▶ **Exercise instructions**
Could you copy each of the rows below word for word, without changing anything?

################

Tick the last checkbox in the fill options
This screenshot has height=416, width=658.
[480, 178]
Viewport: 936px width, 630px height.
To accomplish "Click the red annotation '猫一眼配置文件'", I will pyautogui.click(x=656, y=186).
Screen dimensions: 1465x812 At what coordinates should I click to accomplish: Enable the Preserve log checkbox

################

▶ **Worked solution**
Tick the last checkbox in the fill options
This screenshot has height=416, width=658.
[480, 178]
Viewport: 936px width, 630px height.
To accomplish "Click the red annotation '猫一眼配置文件'", I will pyautogui.click(x=656, y=186).
Screen dimensions: 1465x812 At what coordinates should I click to accomplish: Enable the Preserve log checkbox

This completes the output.